Did I ever tell you about the time in University when I had a steamy afternoon with Mavis Beacon?

I was walking across campus in early October listening to a new batch of sound effects I had downloaded the night before. Just as "Burp 3" was finishing, I noticed a group of well-dressed students filing into my second favourite lecture hall, the one that had the funny desk graffiti about John Candy. My curiosity got the best of me and I made my way over to see what was going on.

"What's this all about?" I asked an unassuming female dressed in her Orchestra/Funeral/Wedding/Job Interview outfit of a black knee-length skirt and well-pressed white blouse.

"Mavis Beacon is here today to talk about typing and maybe even teach us a thing or two about typing," she answered excitedly, while coyly eying my baseball uniform up and down.

"Play ball," I replied.

I wasn't as interested in the presentation so much as the presenter. Before my parents could figuratively afford to steal a computer from my neighbours who didn't even appreciate theirs and kept saying how "kinda dumb" they are, I'd spend time at my best friend's house looking up our favourite hobbies on Microsoft Encarta. Did you know that "Rugby" is named after the plac e where they invented it? All the while, this beautiful woman would stare down at me from the bookshelf that held software boxes and I'd get so horny that any words with "s" sounds would give me an embarrassing public erection of the dick. This woman was Mavis Beacon. Smart, beautiful, nice, rich, stylish, a girl. She had it all.

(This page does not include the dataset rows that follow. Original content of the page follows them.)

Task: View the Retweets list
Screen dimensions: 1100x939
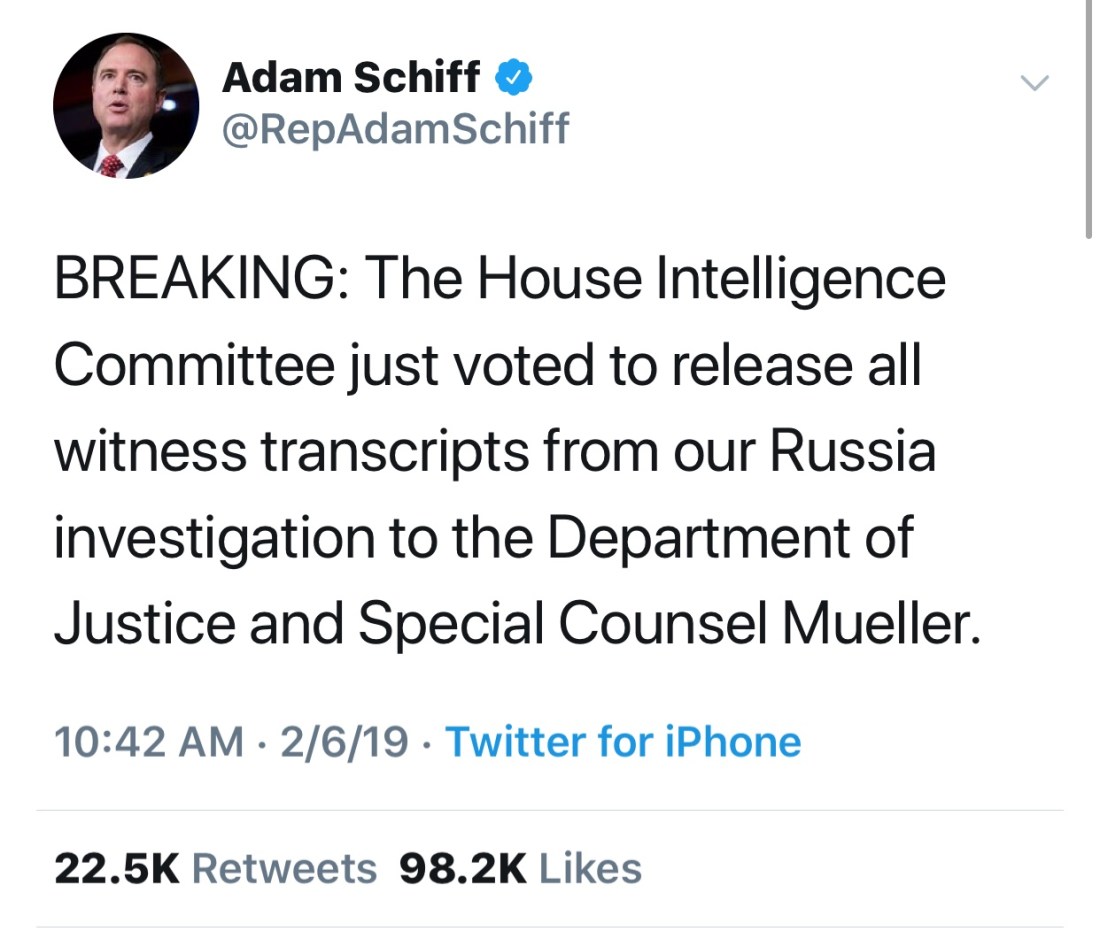Action: pos(284,868)
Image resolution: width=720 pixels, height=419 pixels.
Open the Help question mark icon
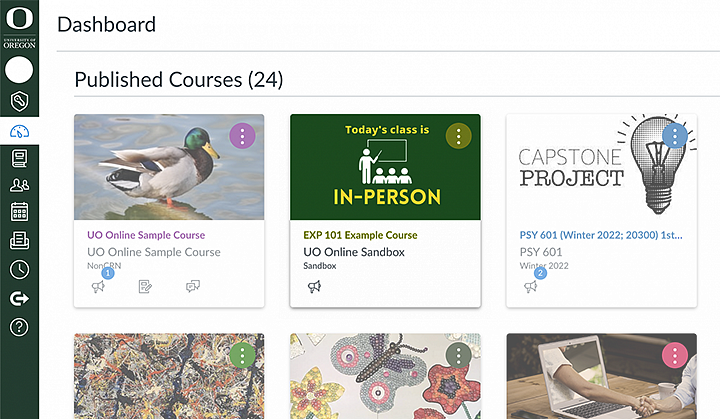19,326
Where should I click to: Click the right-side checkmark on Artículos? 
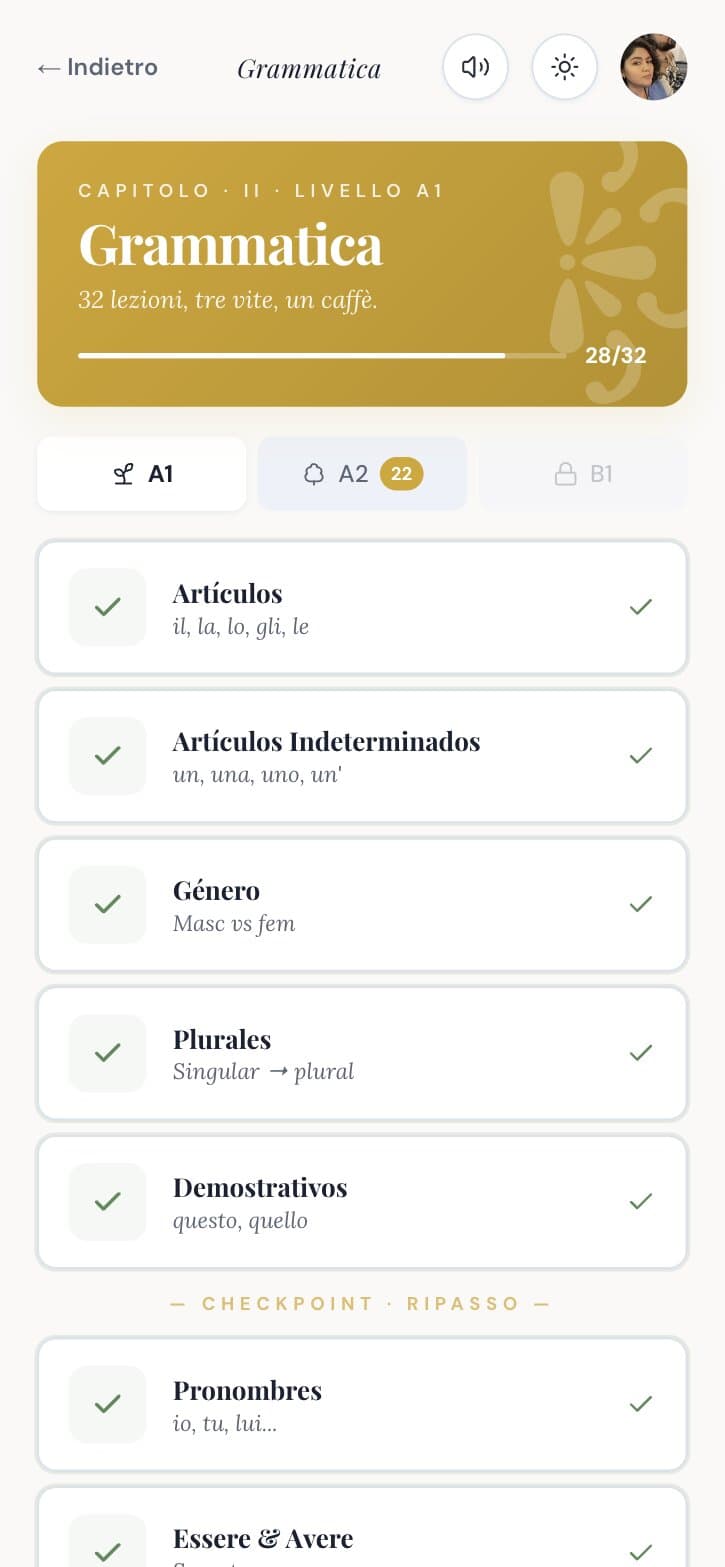coord(641,607)
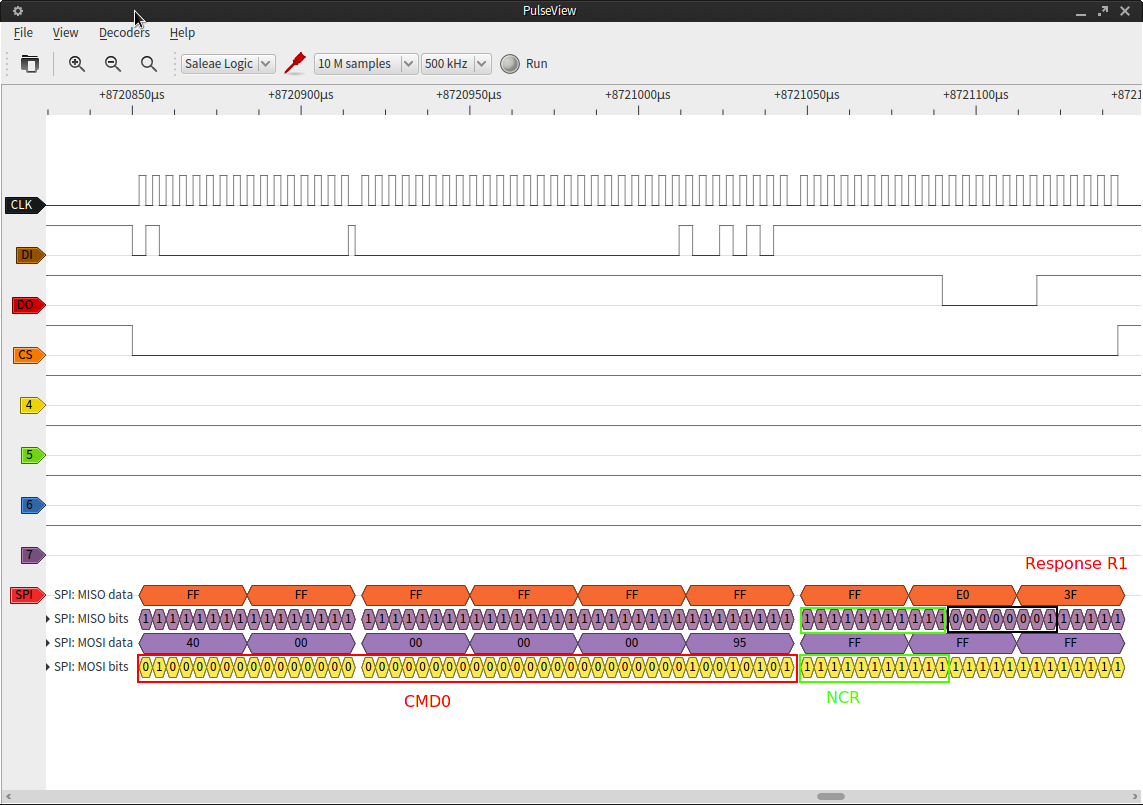This screenshot has width=1143, height=805.
Task: Click the red SPI decoder label
Action: coord(25,595)
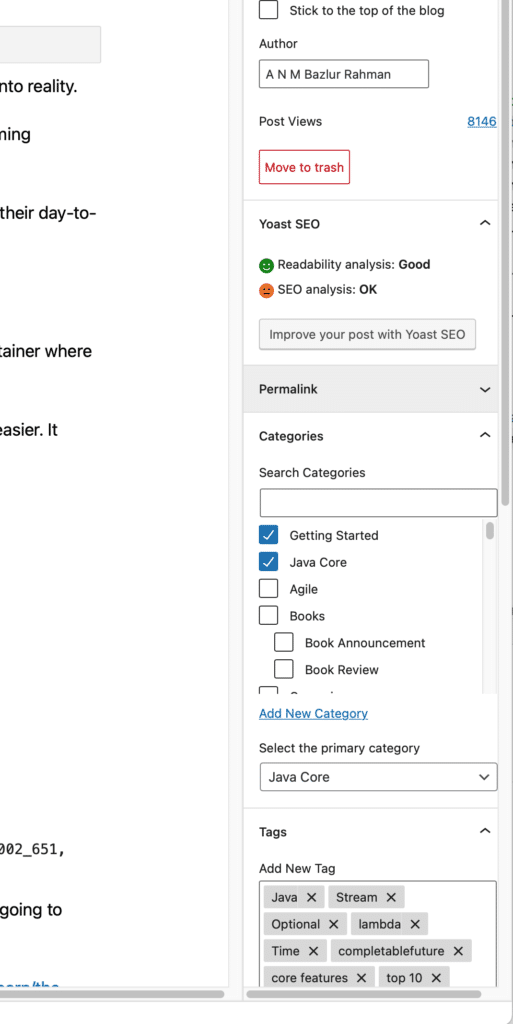Remove the Time tag
Viewport: 513px width, 1024px height.
(x=313, y=951)
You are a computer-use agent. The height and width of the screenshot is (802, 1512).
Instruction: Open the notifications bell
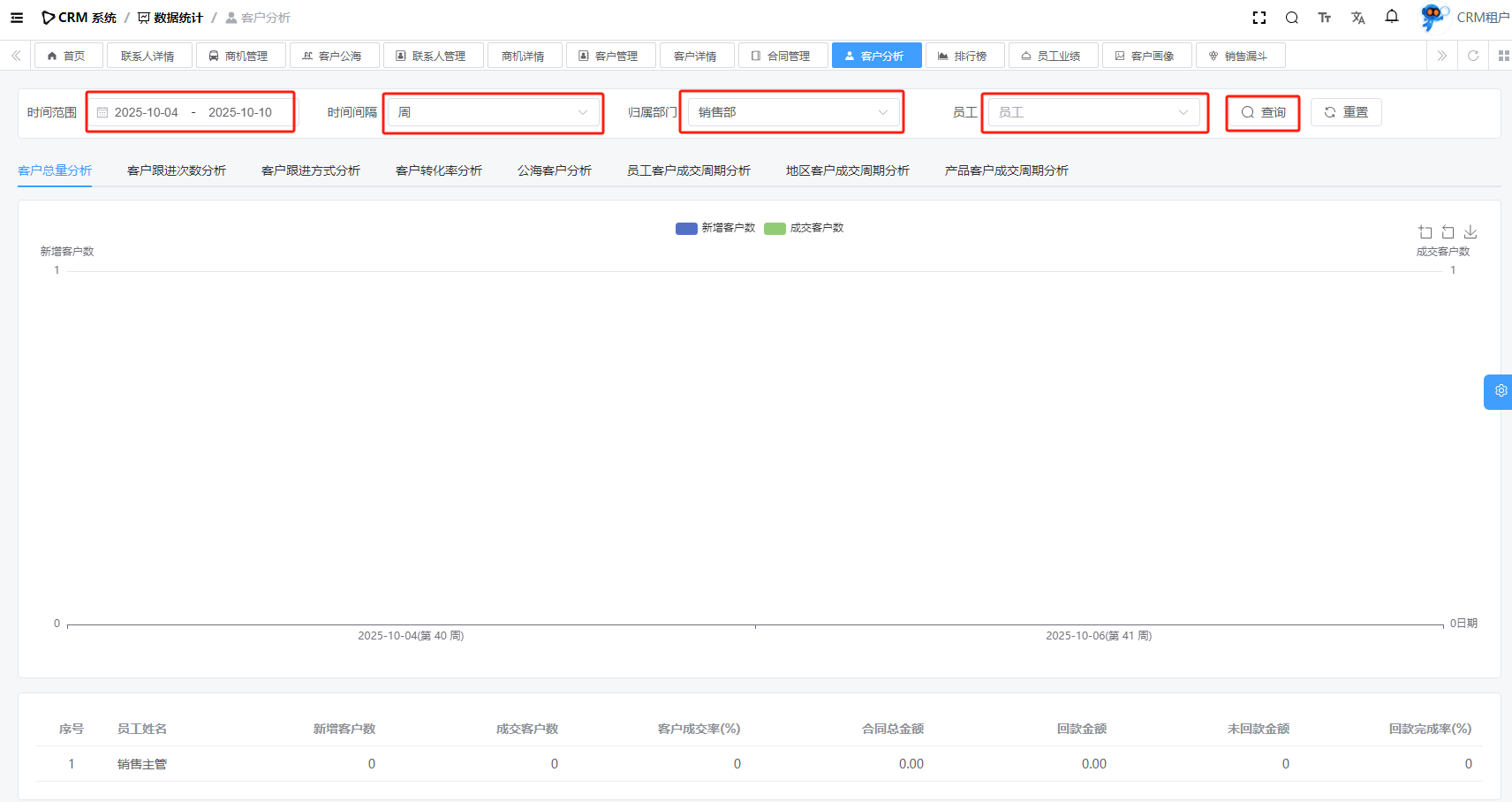[x=1392, y=17]
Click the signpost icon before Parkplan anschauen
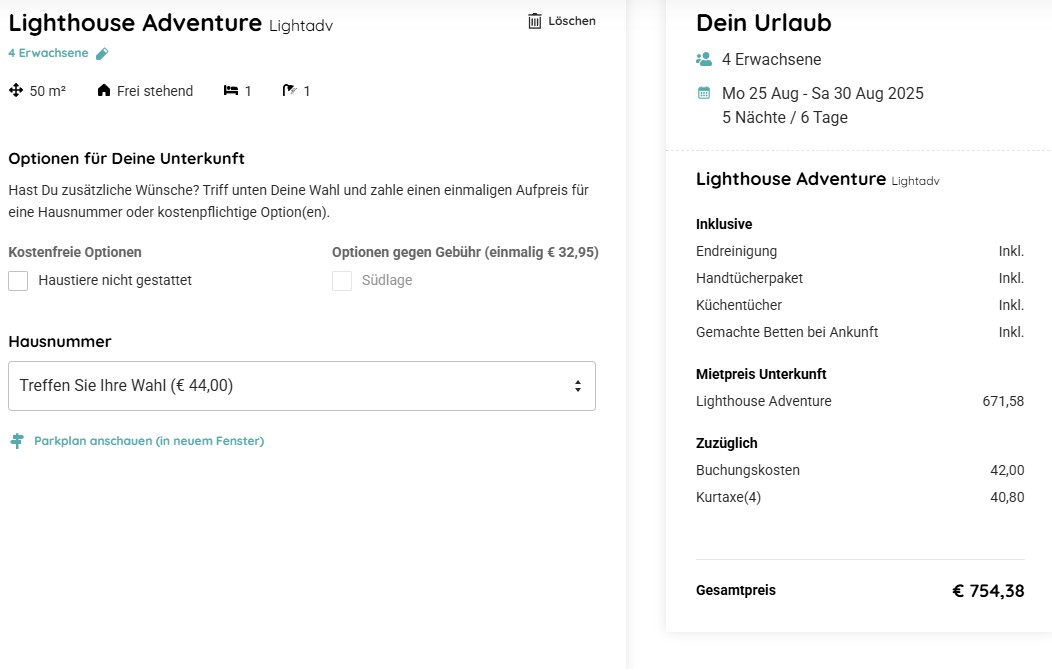The height and width of the screenshot is (670, 1052). click(17, 441)
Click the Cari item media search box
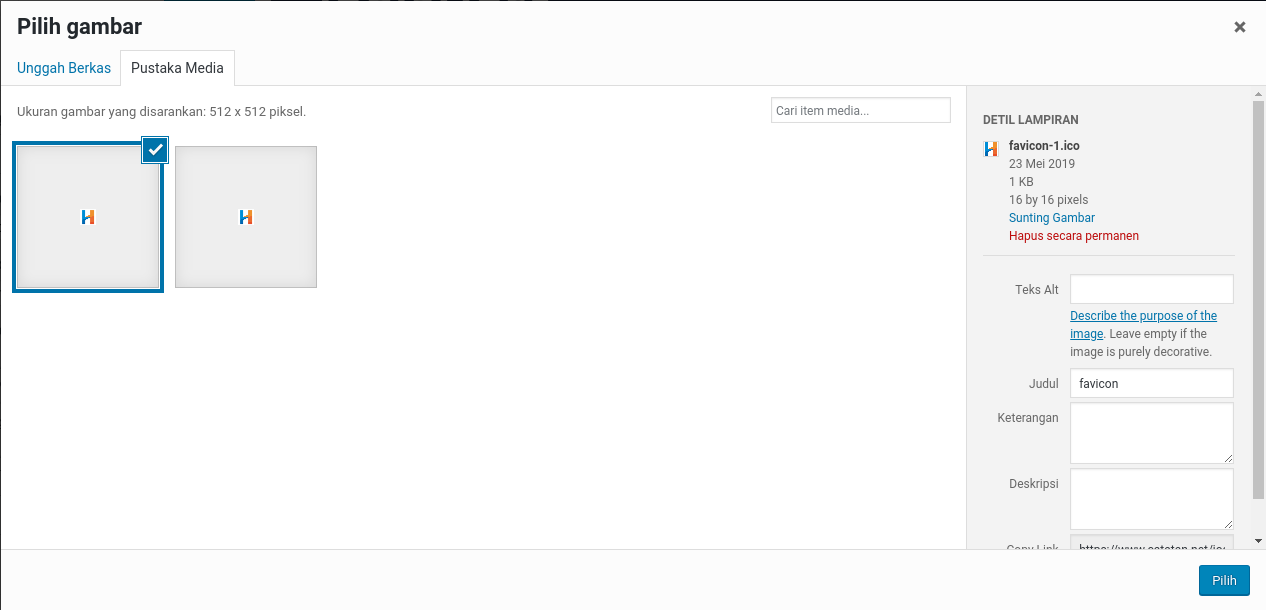The image size is (1266, 610). point(860,110)
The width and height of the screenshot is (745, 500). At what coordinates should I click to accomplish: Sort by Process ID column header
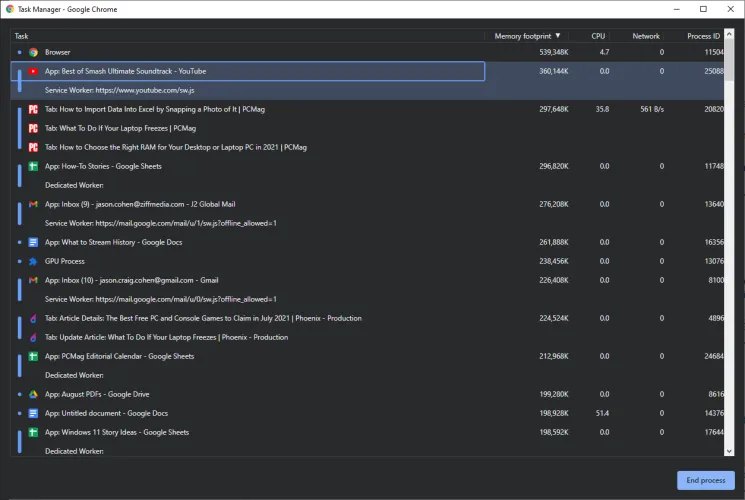[x=703, y=36]
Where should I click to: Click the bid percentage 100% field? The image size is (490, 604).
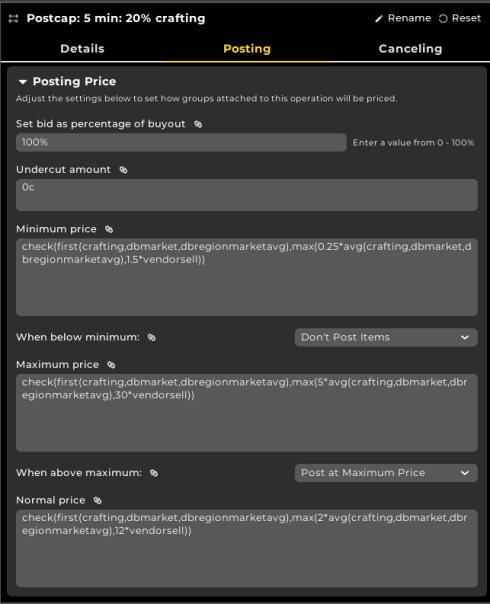click(x=181, y=143)
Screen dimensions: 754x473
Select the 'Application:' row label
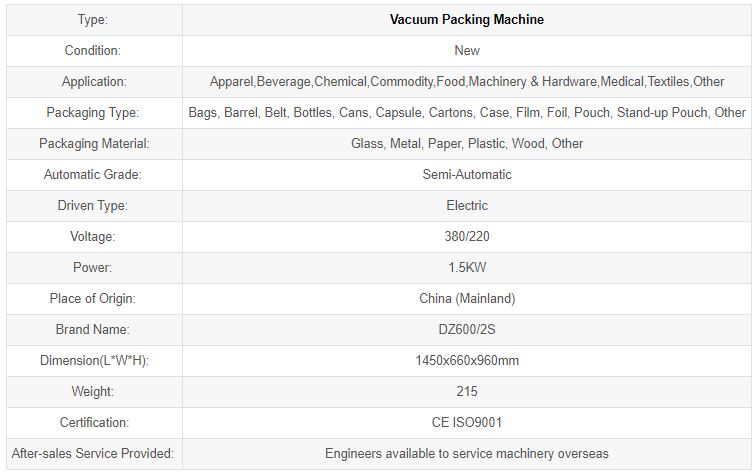(x=93, y=81)
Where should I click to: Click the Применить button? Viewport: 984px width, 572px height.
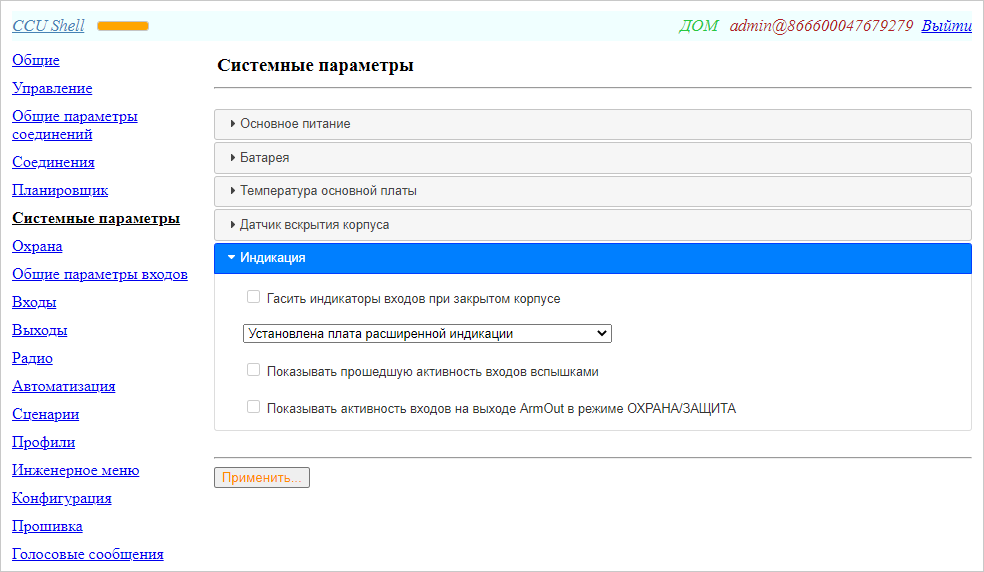click(262, 478)
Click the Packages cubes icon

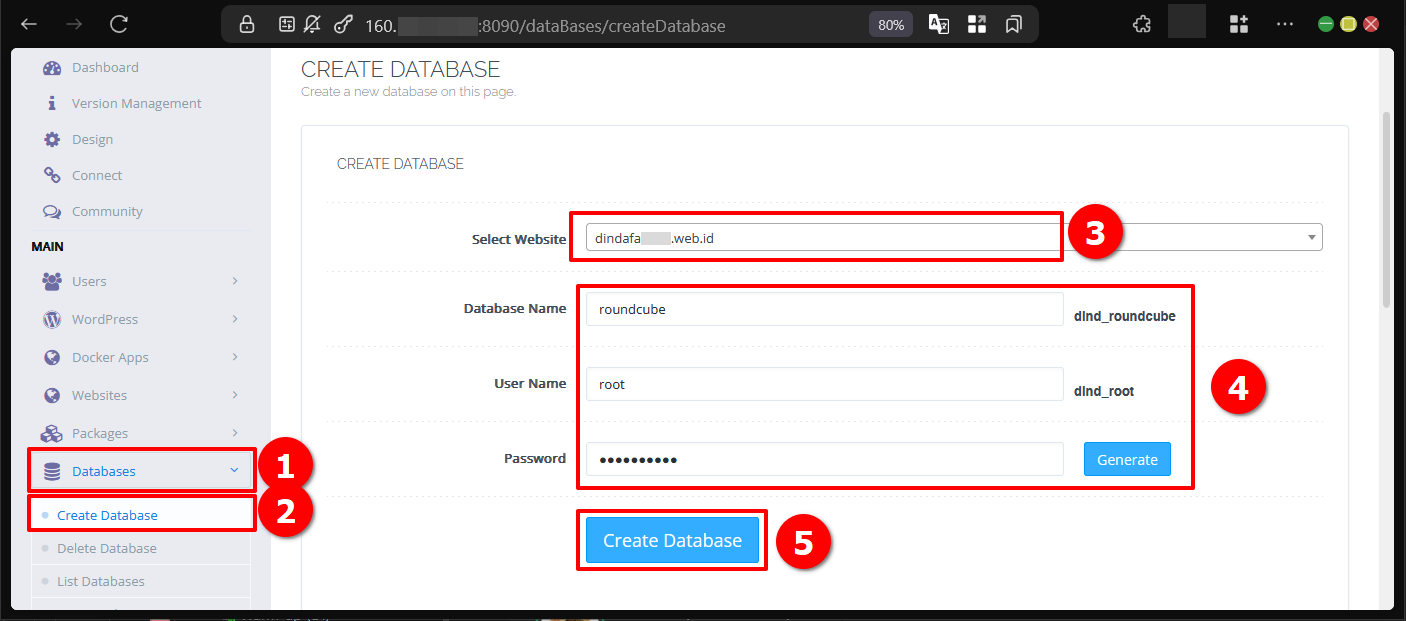[52, 434]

I managed to get a seat between the two ugliest people I could find, a lesson I learned from the July 1999 issue of Chatelaine, the one controversial one where Camilla Scott is on the cover with blood all over her face. Anyway, what a plan. It worked. Mavis took the stage in a black leather catsuit and before addressing the crowd she stopped, looked my way and licked her lips in way that suggested it was a natural instinct rather than a purposeful seduction. As her presentation began she couldn't seem to concentrate as I drew her attention to me by flexing my muscles for the entire three hours.

"Typing is, uh, hold on. Typing is... no, okay, the letters on the keys are the same as the alphabet and the numbers are there too, they're the same old shapes you know, that they usually are, like a 'seven' is the standard horizontal meets vertical and there are some symbols and the F keys, which are like, well you know, I mean, they do different things for different people."

With those words the presentation concluded and before I knew it I was neck deep in hanky panky with the world's most powerful keyboardist in a tiny storage room lit by an overhead projector we found in the corner. It smelled like dust at when we first entered, but we left it smelling like an old lasagna, know what I mean?